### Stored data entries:

::::

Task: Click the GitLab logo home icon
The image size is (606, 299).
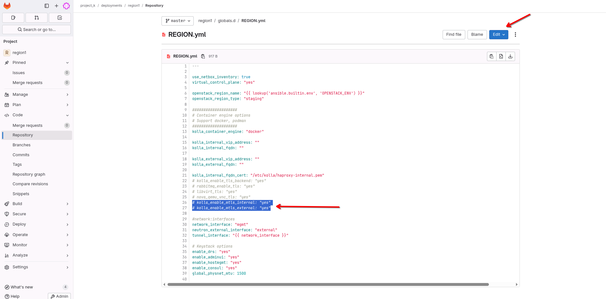Action: (7, 6)
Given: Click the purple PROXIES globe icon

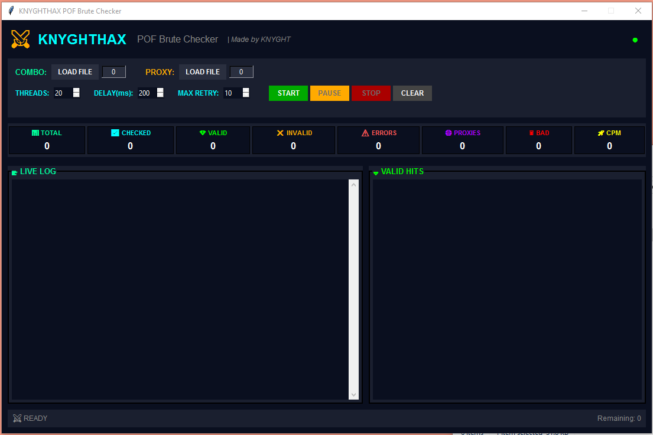Looking at the screenshot, I should point(449,133).
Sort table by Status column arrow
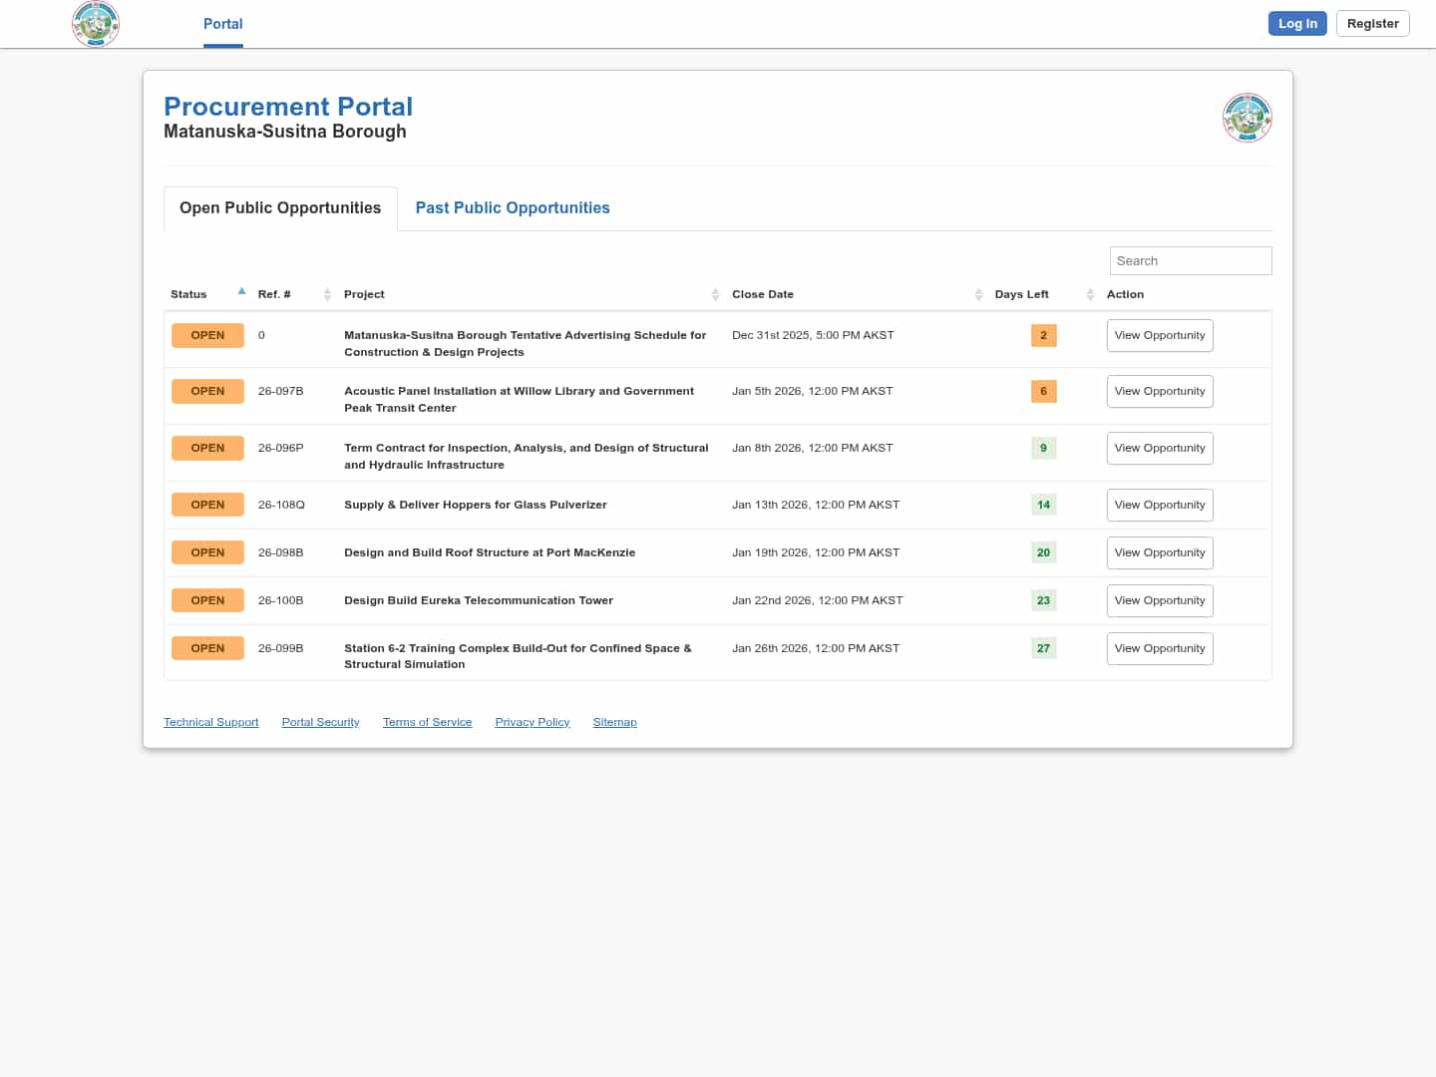This screenshot has width=1436, height=1077. 241,292
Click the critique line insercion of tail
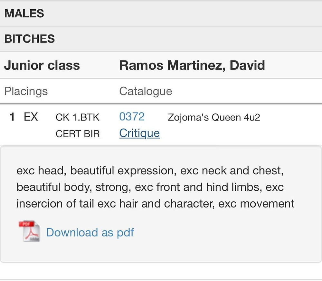 (156, 204)
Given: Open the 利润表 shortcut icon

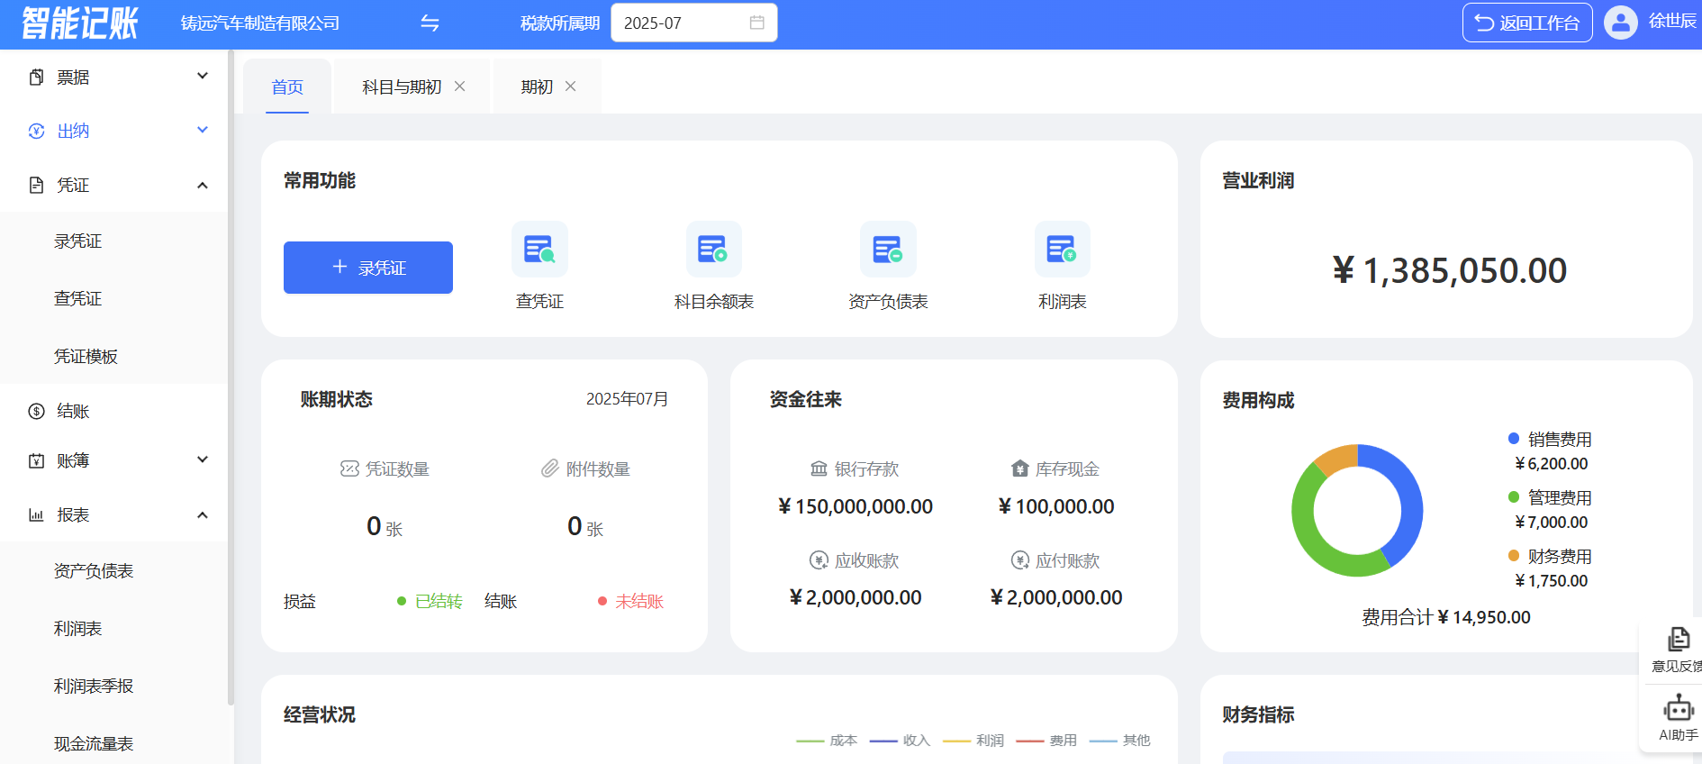Looking at the screenshot, I should tap(1062, 250).
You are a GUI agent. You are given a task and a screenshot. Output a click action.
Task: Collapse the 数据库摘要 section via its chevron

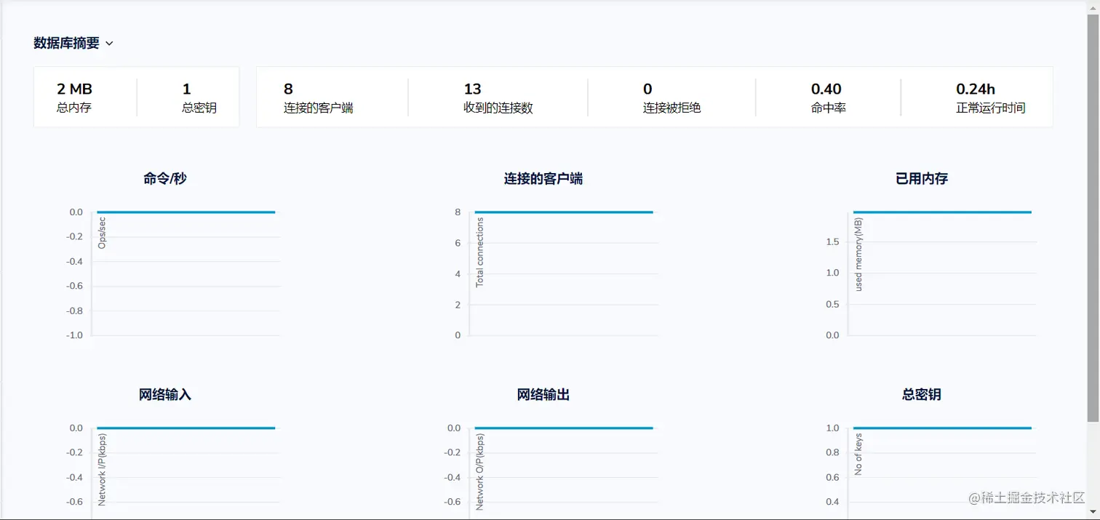[x=109, y=44]
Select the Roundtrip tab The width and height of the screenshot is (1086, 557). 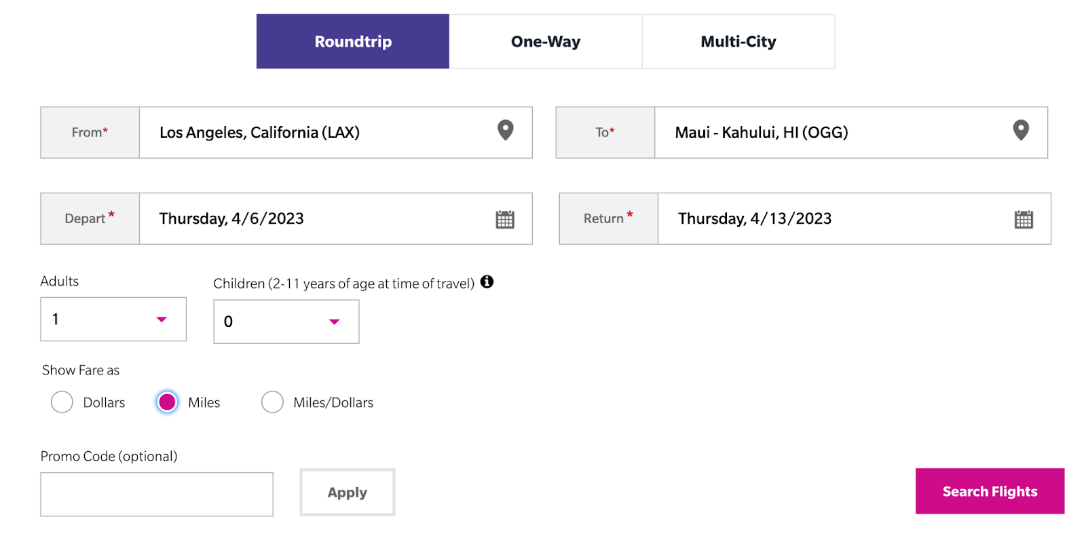tap(353, 41)
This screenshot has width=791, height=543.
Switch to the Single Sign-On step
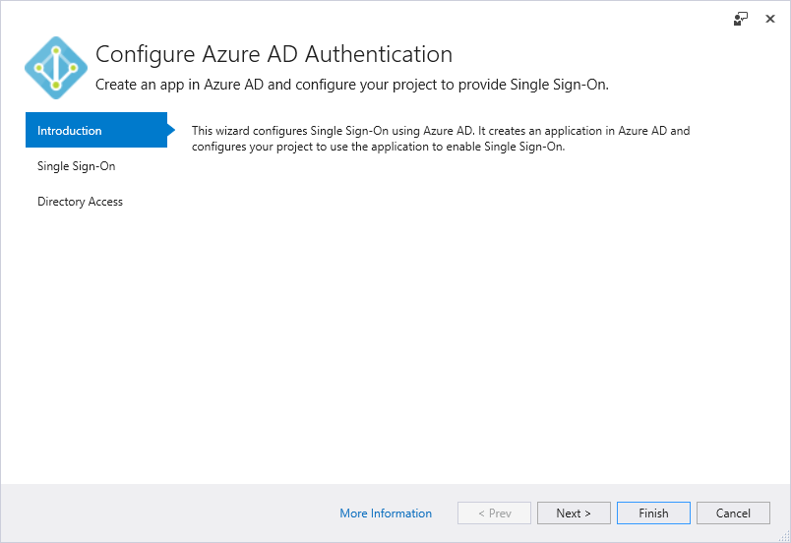click(76, 166)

::::

### Task instructions:
Word for word, retype the lines in the entries above that run from the one with "Given: Click the purple PROXIES globe icon" through the one with "You are a GUI". Both ends count; pictures do not.

### Result of this task:
Given: Click the purple PROXIES globe icon

Looking at the screenshot, I should point(449,133).
Sort table by Status column arrow
This screenshot has width=1436, height=1077. 241,292
Click the critique line insercion of tail
 (156, 204)
Given: Open the 利润表 shortcut icon

Looking at the screenshot, I should tap(1062, 250).
You are a GUI agent. You are given a task and a screenshot. Output a click action.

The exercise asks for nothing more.